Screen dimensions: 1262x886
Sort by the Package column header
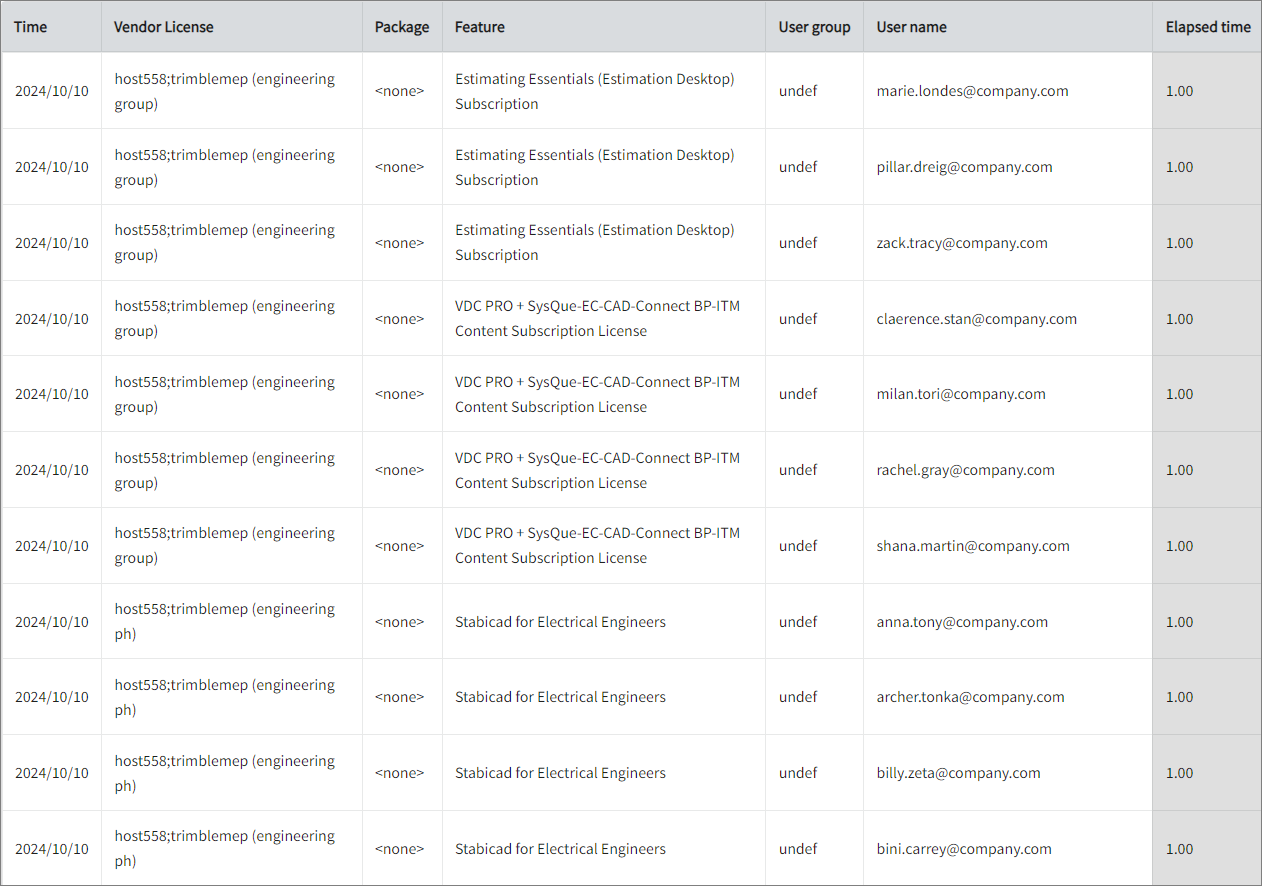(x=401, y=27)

=-=-=

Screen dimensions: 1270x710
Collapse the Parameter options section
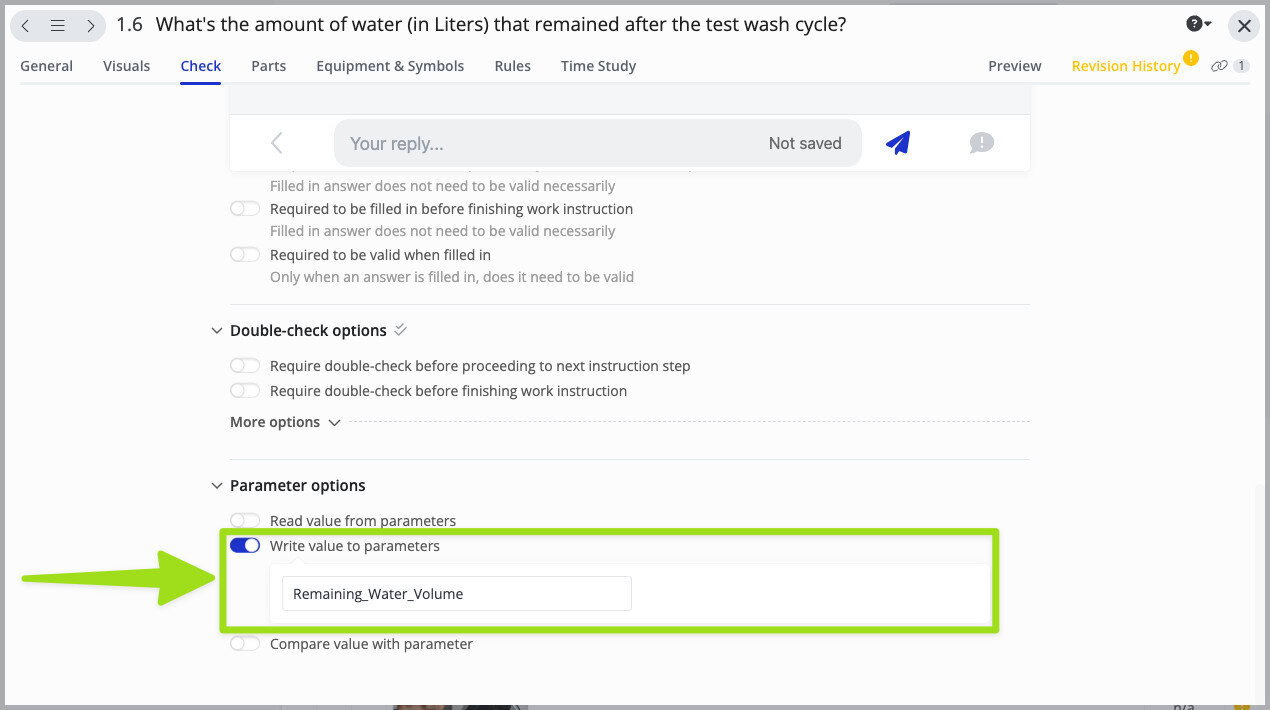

=-=-=

> **Exercise description**
Scale the listing from the line with "Screen dimensions: 1262x886" to the line with "(x=401, y=27)", both included, by rewriting every line with the requests unchanged and each answer coordinate multiplied by 0.2 and rounded to a whole number, halves up. Leave the pictures out.

> **Full answer**
Screen dimensions: 1262x886
Sort by the Package column header
(x=80, y=5)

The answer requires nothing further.